EXTRACT PROVIDED>
Share Capital Consolidation
08 September 2003 - 5:03PM
UK Regulatory
RNS Number:4829P
Chorion PLC
08 September 2003
Embargoed until 7.00 a.m. on 8 September 2003
Chorion PLC
("Chorion" or the "Company")
Consolidation of Share Capital and Free Share Dealing Service
for Small Shareholders
Chorion announces that it is proposing a consolidation of the Company's ordinary
share capital on the basis of one new ordinary share of 30p for every 30
existing ordinary shares. The Company is also announcing details of a free
dealing service for shareholders who own fewer than 10,000 existing ordinary
shares to allow then to sell their shares in the market free of commission.
Waheed Alli, Chairman, commented: "We believe the Proposed Consolidation being
announced today will help improve both the attractiveness and marketability of
Chorion shares, through a combination of the increased price per share and a
tighter bid offer spread."
"We are also taking this opportunity to provide small shareholders in the
Company with the option of realising their investment in a cost effective
manner, free of commissions and other dealing costs. We believe the Cash-Out
Election will be attractive to certain shareholders and will also assist the
Company in reducing its administrative costs."
Further details follow below:
Consolidation of Share Capital
The Company's authorised ordinary share capital comprises ordinary shares of 1p
each (the "Existing Ordinary Shares") of which 517,522,949 are currently in
issue.
The Directors consider that a consolidation of the Company's ordinary shares
should assist in improving such shares' attractiveness and liquidity, through
the increase in the price of each share which is expected to result, and
potentially lead to a relative reduction in the bid offer spread price of a
share. Accordingly, it is proposed that every 30 Existing Ordinary Shares be
consolidated into one new ordinary share of 30p (the "Consolidation").
To effect the consolidation it may be necessary to issue an additional number of
Existing Ordinary Shares so that the Company's issued share capital is exactly
divisible by 30 at the time the Consolidation takes effect. These additional
Existing Ordinary Shares would be issued, by way of capitalisation of reserves,
to the Company Secretary. Since they would only represent an entitlement to a
fraction of a new ordinary share of 30p (a "New Ordinary Share") they would be
sold for the benefit of the Company pursuant to the arrangements described under
"Fractional Entitlements" below. Assuming no further shares are issued between
the date of this circular and the Consolidation becoming effective, the issued
share capital would comprise 17,250,765 New Ordinary Shares following the
Consolidation. The New Ordinary Shares would have the same rights, including
voting and dividend rights, as the Existing Ordinary Shares.

DATA>
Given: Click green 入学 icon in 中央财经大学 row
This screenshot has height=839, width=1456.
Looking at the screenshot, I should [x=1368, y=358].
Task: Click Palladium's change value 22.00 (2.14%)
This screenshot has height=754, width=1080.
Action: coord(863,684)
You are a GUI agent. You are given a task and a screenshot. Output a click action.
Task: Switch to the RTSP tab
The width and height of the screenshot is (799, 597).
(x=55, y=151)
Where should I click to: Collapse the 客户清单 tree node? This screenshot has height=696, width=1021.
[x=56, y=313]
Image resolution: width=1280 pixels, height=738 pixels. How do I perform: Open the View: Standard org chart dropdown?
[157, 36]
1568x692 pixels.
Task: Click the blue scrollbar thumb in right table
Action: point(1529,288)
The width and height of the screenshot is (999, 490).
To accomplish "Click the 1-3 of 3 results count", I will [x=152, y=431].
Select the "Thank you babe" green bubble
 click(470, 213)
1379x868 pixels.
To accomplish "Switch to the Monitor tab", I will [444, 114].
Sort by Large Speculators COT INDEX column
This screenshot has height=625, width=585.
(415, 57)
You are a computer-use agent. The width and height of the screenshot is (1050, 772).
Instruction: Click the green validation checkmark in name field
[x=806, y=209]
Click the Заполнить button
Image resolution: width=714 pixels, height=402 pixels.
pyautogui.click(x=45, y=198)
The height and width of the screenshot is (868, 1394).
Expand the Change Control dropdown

SHORT EXERCISE 1>
Answer these questions from the Chorion share consolidation announcement:
(a) How many existing ordinary shares would be combined into one new ordinary share?
(b) Shareholders owning fewer than how many existing ordinary shares are offered the free dealing service?
(c) How many new ordinary shares would make up the issued share capital after the consolidation, assuming no further shares are issued?
SHORT EXERCISE 2> Resume the Chorion share consolidation announcement, starting right after its last sentence.
The rows play no part in this work.

FINAL ANSWER 1>
(a) 30
(b) 10,000
(c) 17,250,765

FINAL ANSWER 2>
As a result of the Consolidation, the exercise price and number of shares in
respect of which options may be exercised under the Company's share option
schemes would be adjusted in accordance with the rules of the relevant schemes.
Assuming that the Consolidation is approved, it is expected to become effective,
and trading in the New Ordinary Shares is expected to commence, on AIM on 27
October 2003. Following approval of the Consolidation, share certificates would
not be called in but would continue to be accepted with transfers of New
Ordinary Shares. Share certificates in 30p form will be issued as and when
transfers are registered. For shareholders who hold shares through the CREST
system, the New Ordinary Shares are expected to be credited to CREST accounts by
27 October 2003.
Fractional Entitlements
Holders of fewer than 30 Existing Ordinary Shares would not be entitled to
receive New Ordinary Shares under the Consolidation. Shareholders with a
holding of Existing Ordinary Shares which is greater than 30 but which is not
exactly divisible by 30 would have their entitlement rounded down to the nearest
whole number. Fractional entitlements would be aggregated and sold in the
market for the benefit of the Company except that any net proceeds after
deduction of the expenses of sale in excess of #3 would be distributed to the
shareholders entitled thereto.
Free Dealing Service for Small Shareholders
This is a one-off opportunity for small shareholders to sell their shareholdings
with no dealing costs. The Company has a large number of shareholders who hold
only a very small interest in the Company with a low economic value: by way of
illustration, the Company currently has approximately 12,700 shareholders each
of whom holds less than 10,000 shares. This can be disadvantageous for the
shareholder concerned, as commissions and other dealing costs may make it
uneconomic to sell the shares, and it also involves additional administrative
expense for the Company. Accordingly, the Company has made arrangements to
provide such shareholders with an opportunity to sell their shares for cash at
the best price reasonably obtainable in the market, free of commissions or other
dealings costs (the "Cash-Out Election").
The Cash-Out Election, which will proceed whether or not the Consolidation takes
place, is available only to shareholders who held 10,000 or fewer Existing
Ordinary Shares as at the close of business on 19 September 2003 (the "Record
Date"), the latest practicable date prior to the printing of this circular (an
"Eligible Shareholder"). Eligible Shareholders will only be able to sell the
whole, and not part only, of their shareholding as at the Record Date under the
Cash-Out Election.
All shares sold under the Cash-Out Election will be sold, at the same price
pursuant to a bookbuild, to be carried out by the Company's brokers, Evolution
Beeson Gregory Limited, which is expected to close at 5 pm on 5 November 2003.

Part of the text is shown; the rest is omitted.